A month on, we examine the key takeaways from this significant employment status case
Following a seven-year legal battle, Deliveroo last month won a landmark employment law case.
Brought against the company by the Independent Worker’s Union of Great Britain (IWGB), the judgement – issued by the Supreme Court – brings the longstanding case to its conclusion.
The ruling is also significant where employment status is concerned. It means that Deliveroo riders and drivers are recognised as self-employed individuals, rather than holding worker status
, adding further complexity to a subject that is already a source of confusion for many.
The decision was released on 21st November following a two-day hearing in April. While many will have had time to digest the news, almost a month on, some are still wondering what it means.
Let’s take a look…
About the case
In November 2016, the IWGB – which represented “a substantial number” of Deliveroo riders in London – formally requested that Deliveroo recognise the union for collective bargaining. The IWGB intended to negotiate for employment rights, as it considered the riders to be workers, rather than self-employed.
However, Deliveroo rejected the request. The IWGB appealed to the Central Arbitration Committee (CAC); the CAC found that the riders did not fit the legislative definition of a “worker”.
The IWGB appealed this, via judicial review, at the Court of Appeal, arguing that the riders might also qualify as “workers” under Article 11 of the European Convention of Human Rights. However, the Court ruled in Deliveroo’s favour.
But the IWGB appealed again, hoping that the Supreme Court would find these riders to be workers, rather than self-employed individuals. However, the judges found that “the riders were not in an employment relationship” with Deliveroo, and so they will continue to operate as self-employed individuals. Central to this finding was the fact that Deliveroo riders had several freedoms in how they completed their jobs.

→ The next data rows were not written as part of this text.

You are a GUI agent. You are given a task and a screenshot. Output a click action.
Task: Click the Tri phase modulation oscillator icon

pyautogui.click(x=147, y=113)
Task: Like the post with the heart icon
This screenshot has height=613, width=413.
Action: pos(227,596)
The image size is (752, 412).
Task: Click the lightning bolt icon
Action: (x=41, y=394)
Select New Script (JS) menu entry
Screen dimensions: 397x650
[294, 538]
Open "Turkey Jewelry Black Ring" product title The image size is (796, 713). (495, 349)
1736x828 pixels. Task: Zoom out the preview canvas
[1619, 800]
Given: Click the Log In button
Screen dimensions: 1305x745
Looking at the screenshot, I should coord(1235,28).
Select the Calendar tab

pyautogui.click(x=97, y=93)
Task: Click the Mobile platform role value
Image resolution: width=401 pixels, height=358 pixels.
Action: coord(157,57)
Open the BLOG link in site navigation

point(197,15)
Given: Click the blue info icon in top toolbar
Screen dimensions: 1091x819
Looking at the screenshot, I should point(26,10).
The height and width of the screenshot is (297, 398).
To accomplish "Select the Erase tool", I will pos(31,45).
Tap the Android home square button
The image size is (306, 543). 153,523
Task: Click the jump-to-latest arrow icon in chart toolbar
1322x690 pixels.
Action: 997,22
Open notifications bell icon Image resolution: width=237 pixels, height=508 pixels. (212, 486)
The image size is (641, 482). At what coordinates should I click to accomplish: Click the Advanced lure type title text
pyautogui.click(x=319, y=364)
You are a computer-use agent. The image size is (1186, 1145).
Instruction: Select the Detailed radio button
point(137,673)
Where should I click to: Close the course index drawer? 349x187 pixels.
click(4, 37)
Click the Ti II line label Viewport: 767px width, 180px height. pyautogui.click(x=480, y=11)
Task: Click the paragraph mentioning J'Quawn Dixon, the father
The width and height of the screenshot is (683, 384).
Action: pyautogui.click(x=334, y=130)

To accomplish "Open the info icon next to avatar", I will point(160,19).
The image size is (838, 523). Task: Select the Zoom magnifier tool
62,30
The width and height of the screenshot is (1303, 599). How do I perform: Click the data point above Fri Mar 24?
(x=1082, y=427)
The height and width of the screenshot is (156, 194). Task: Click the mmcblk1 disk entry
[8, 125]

For example, they could find a substitute to cover their deliveries, reject jobs and “undertake work for competitors”. The Court ruled that “these features are fundamentally inconsistent with any notion of an employment relationship”.
Of course, this isn’t the first time a gig platform has been challenged over worker status; Uber, Addison Lee, Veezu, and many others have faced challenges from gig workers about employment status.
In each case, the verdicts have varied, demonstrating that there is no one-size-fits-all approach to determining employment status.
Why is this case important for businesses?
Simply put, the Deliveroo case highlights the complexity of employment status and reinforces the importance of making sound employment status decisions from the outset.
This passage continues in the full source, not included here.